Laura devastated Lake Charles as she worked her way up the western side of south Louisiana. As I write this, Sally is soaking Alabama on her way into Georgia.
This happens every year (some years, it happens multiple times). Every year, it seems we are surprised.
I don’t think we are so much surprised THAT it happens. It surprises us WHERE it happens…when WHERE it happens is HERE.
Thankfully, the National Guard, other government agencies, brave utility company linemen and innumerable church sponsored charities swing into action to feed the suddenly homeless, clear the debris and get the lights back on.
These folks are anything but surprised. They expect it every year. Again, the only question is where.
When the 100+ mph winds were ripping the rooftops off homes in Lake Charles, the good folks at Rolling Hills Ministries didn’t look at each other and say, “Well, gosh, we really ought to do something. What do you think we should do?”
They knew exactly what they would do. They knew exactly how their feeding trailers, shower trailers and laundry trailers would be loaded with supplies and equipment enough to feed 10,000 meals per day. As soon as the wind died down sufficiently, these people were rolling towards the trouble in Lake Charles, not running away from it.
They knew what to do WHEN the storm came because they had prepared what to do BEFORE the storm came.
Preparedness is a powerful thing.
How about you?
Do you think storms only happen in other places and to other people? And is your definition of a “storm” broad enough? Consider the following:
Insurance for your property. Your probably own a house and a car. Maybe some other stuff too. Do you know what would happen in the event your house was damaged in a big storm – say, like a hurricane? Are you aware that many homeowners policies have a significant (up to 5% of the value) deductible for damage done by hurricane force winds? That would be a $15,000 deductible on a $300,000 house.
Insurance for your body.

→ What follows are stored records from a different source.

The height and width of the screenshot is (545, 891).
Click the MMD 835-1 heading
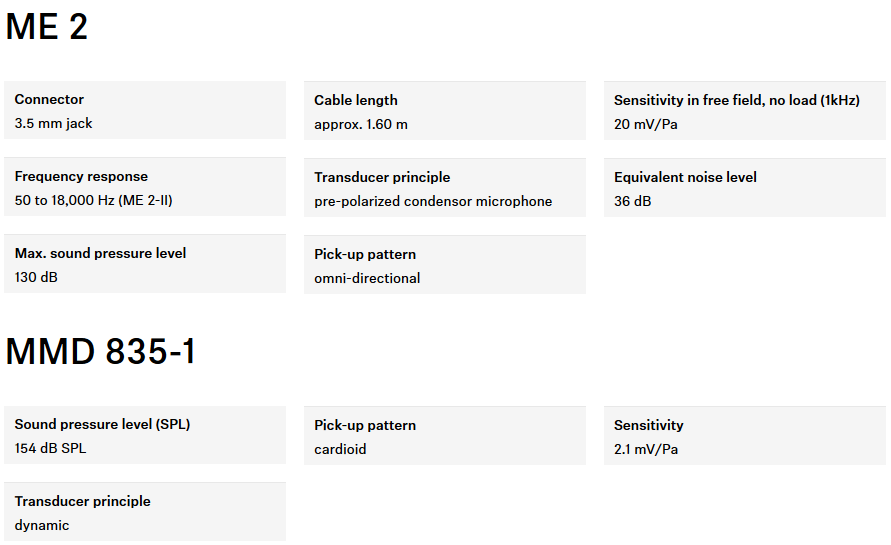click(x=101, y=352)
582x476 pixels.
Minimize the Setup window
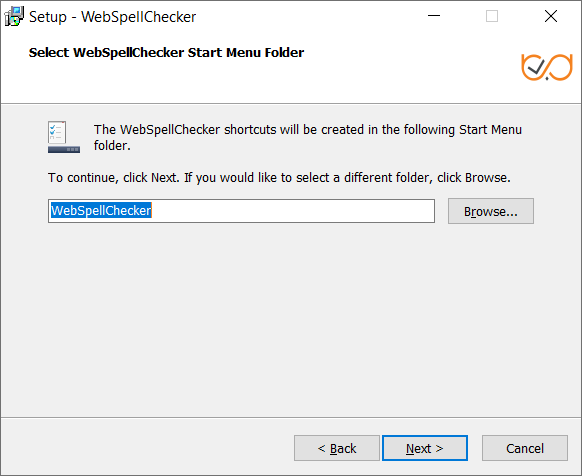[x=434, y=16]
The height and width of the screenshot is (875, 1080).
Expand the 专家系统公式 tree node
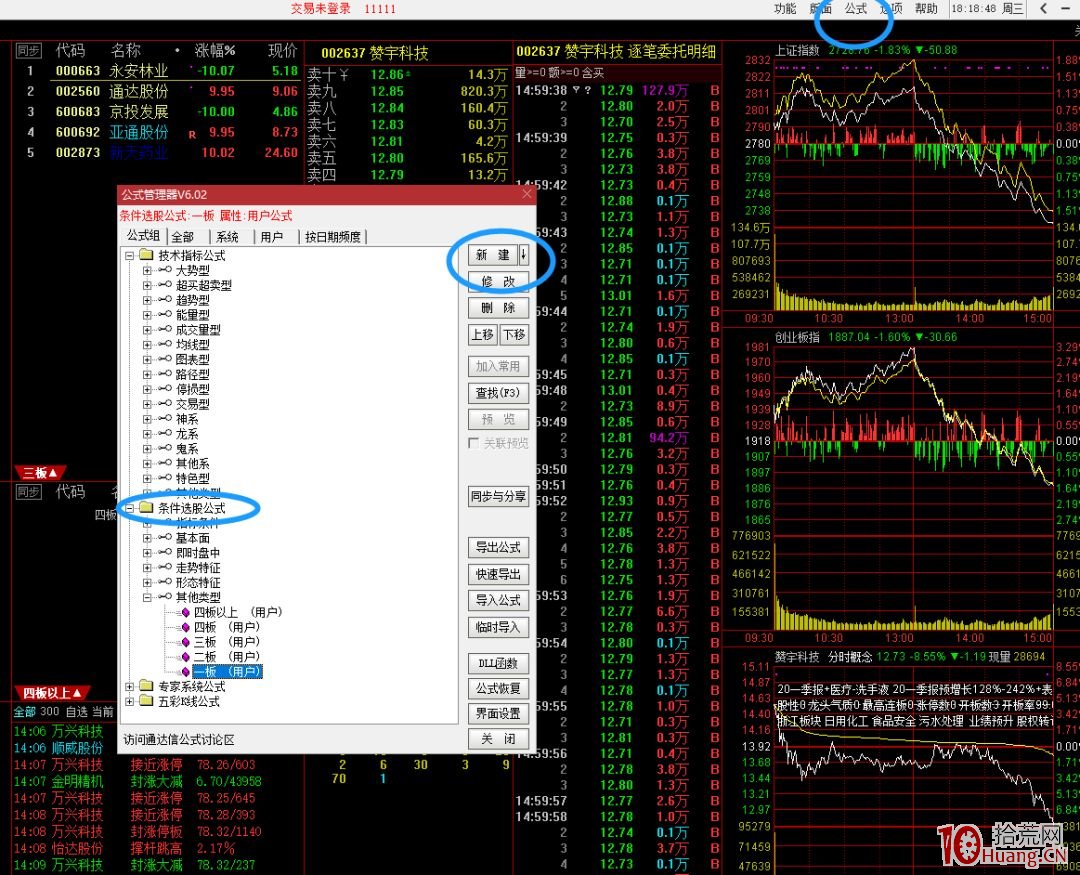(x=129, y=687)
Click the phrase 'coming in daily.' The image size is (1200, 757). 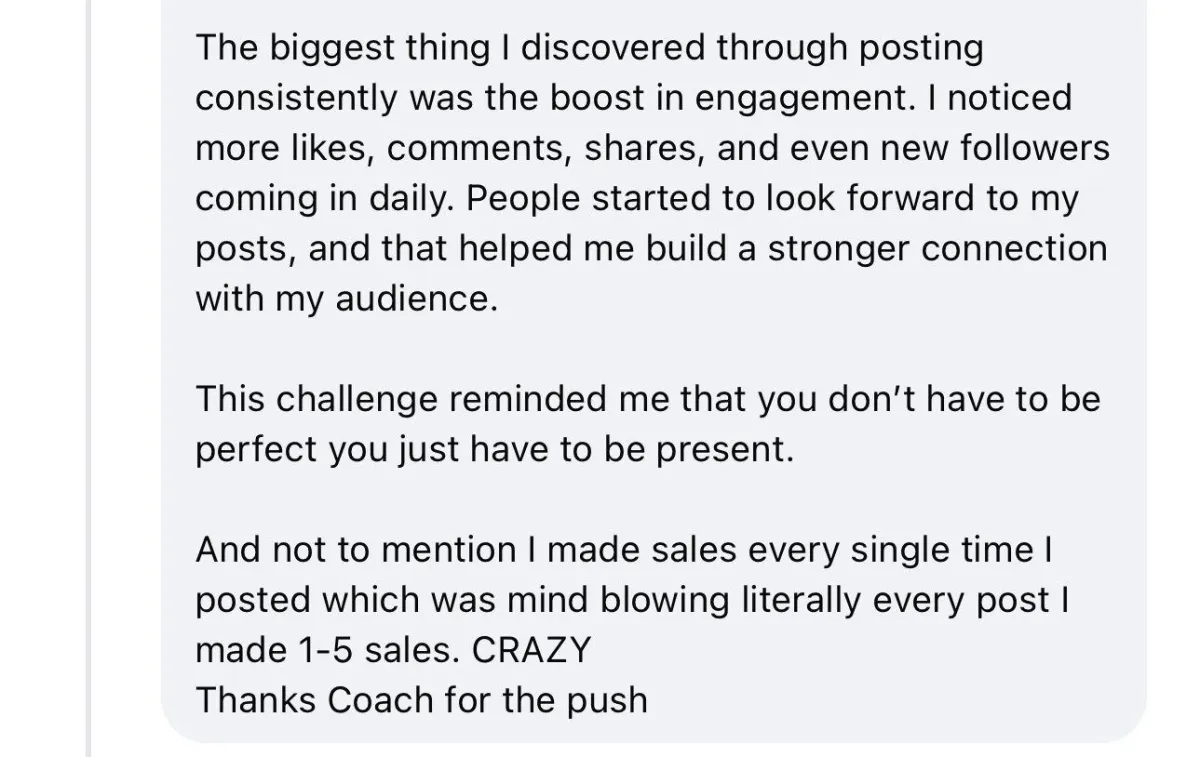pos(326,198)
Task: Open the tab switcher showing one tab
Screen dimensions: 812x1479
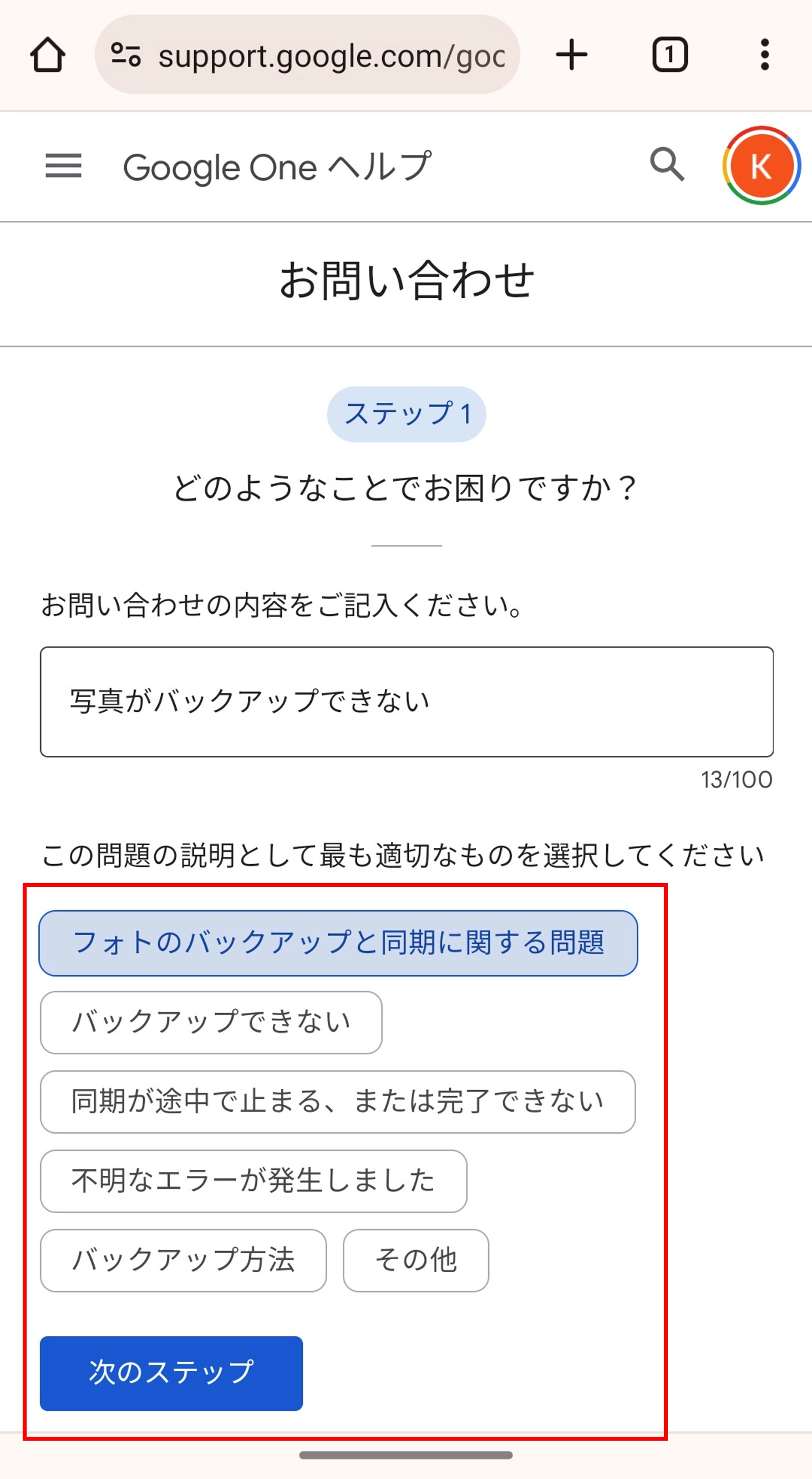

We’ve been pretty focused on hurricanes today, but what about a “life storm,” like a stroke or heart attack? If you were sick or injured and could not work, what would happen to your lifestyle? Worse, what would happen if you died? Could your family make it?
Cash for a big storm. I spoke with a friend recently whose child got sick. Really sick. Go to St. Jude’s for six-months sick. They did, and their child is much better, thank you. But they remarked how grateful they were that they had kept “six months of income in the bank, just in case.”
In some ways, life is one long hurricane season. We don’t know when they’re coming, or where.
But we know they’re coming.
Shame on us if we’re not prepared.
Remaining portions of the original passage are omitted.